昨日は病院に行って、その後仕事の打ち合わせをして、へとへとになって戻ってきたわけですが。戻ってみるとメールボックスにりすと亭で致命的な問題が起きているというメールが……。
ともかく直す必要があることが分かったので、今日は朝からそれに掛かりっきりでした。面倒な作業になると予測していましたが、手間は予想以上でした。
問題の焦点は、SMTPサーバが容量制限を行っている状態で、それを超える電子メールを配送させようとしたとき、何が起こるか、どう対処させるかです。

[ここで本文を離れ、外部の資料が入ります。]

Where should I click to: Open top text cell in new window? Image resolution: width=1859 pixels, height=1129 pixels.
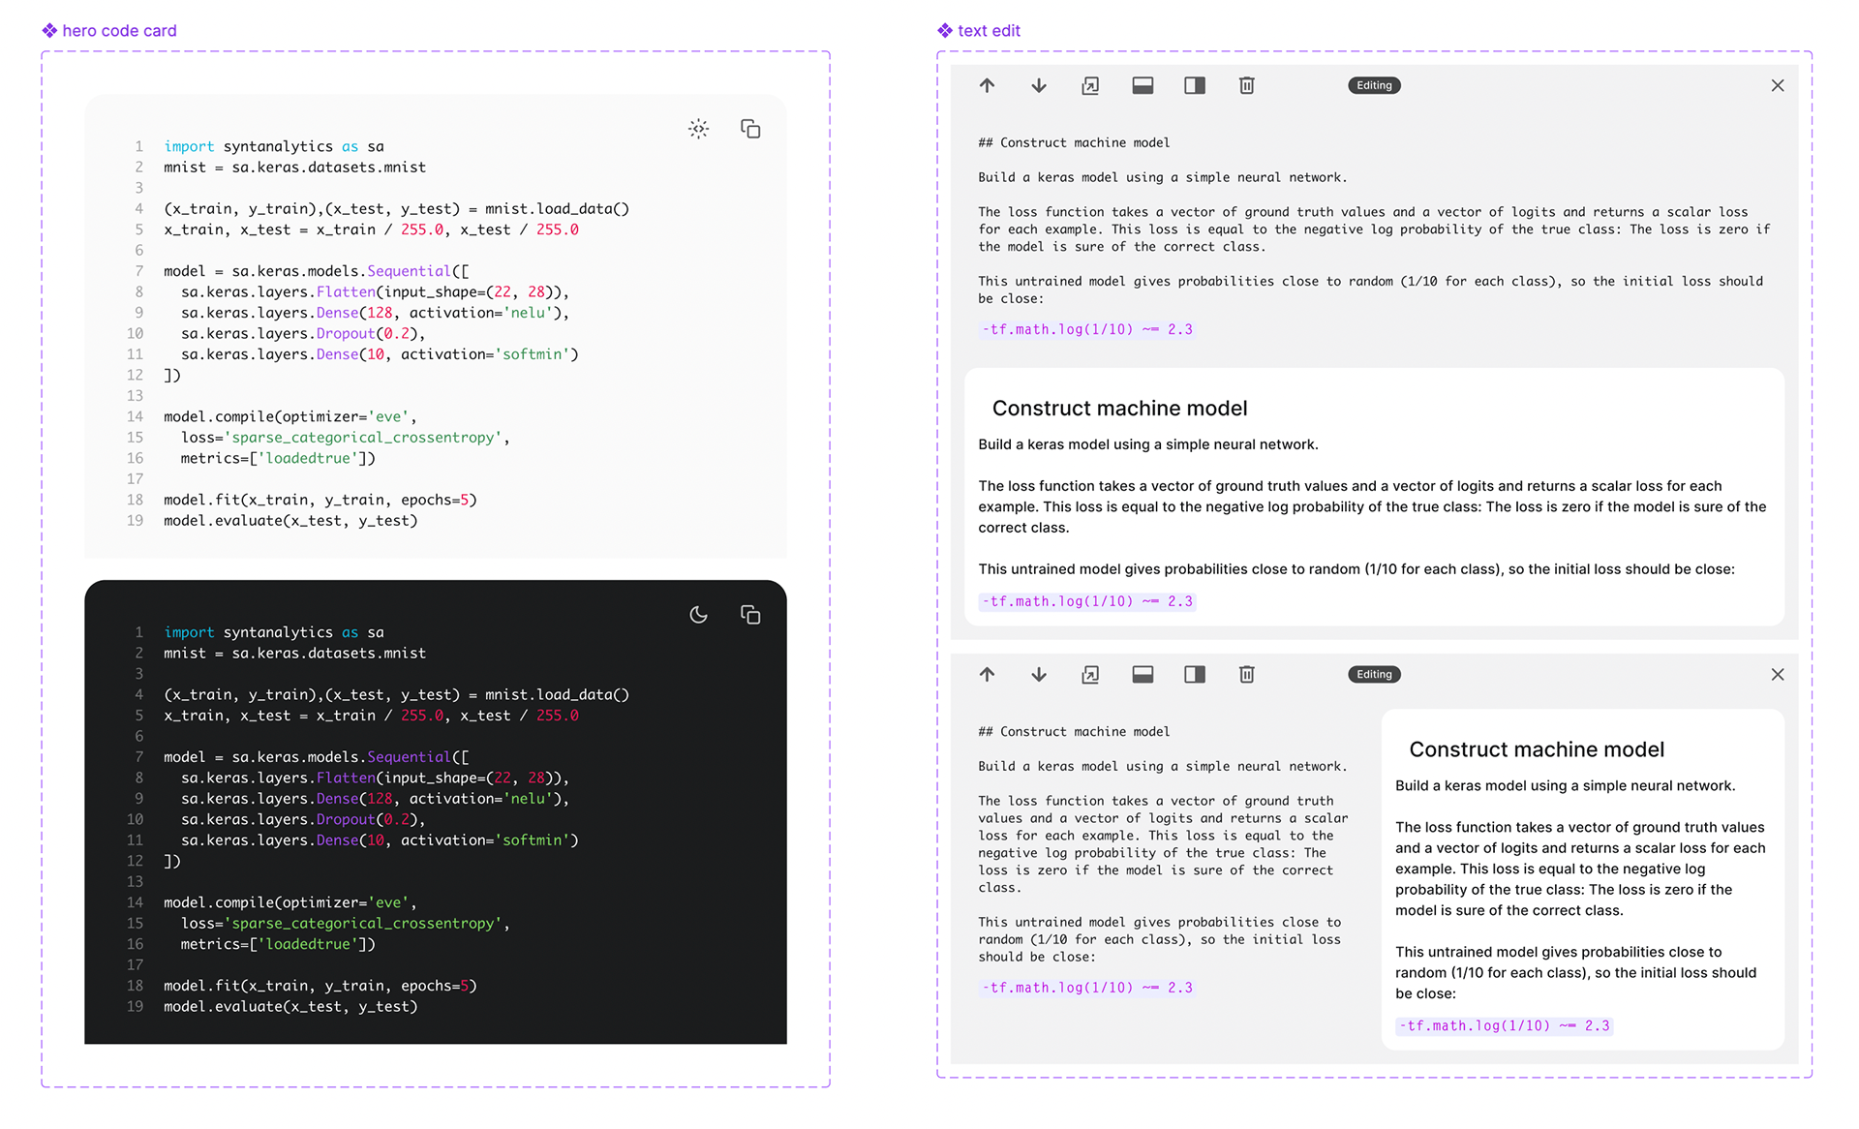click(x=1090, y=85)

まず最初に再現テストをしようと思いました。しかし、それが最初の関門でした。通常使っているSMTPサーバは容量制限を掛けていません。それに制限を掛けると仕事のメールを拒否してしまう可能性も否定できないし、設定を間違えれば、重要なメールが届かない可能性もあり得ます。そのため、既存のメールサーバはいじれません。
では、どうするのか。
テストマシンのWindows 2000 ProfessionalのIISを使おう。とちょっと冴えたアイデアを思い付きました。これのSMTP機能なら、どう設定をいじっても、業務とは関係ありません。最初は、HDDの容量をごっそりファイルで奪って、残り容量が少ない状態を人工的に創り出してエラーを起こさせようと思っていましたが、最初から容量制限が設定されていることが分かって、その手間は不用でした。
さて、アイデアは冴えていましたが、いざやろうとしてびっくり。
IISが入っていない……。そういえば、これをインストールした頃はバリバリのApacheユーザーで、IISはインストールしない主義だったような気もします。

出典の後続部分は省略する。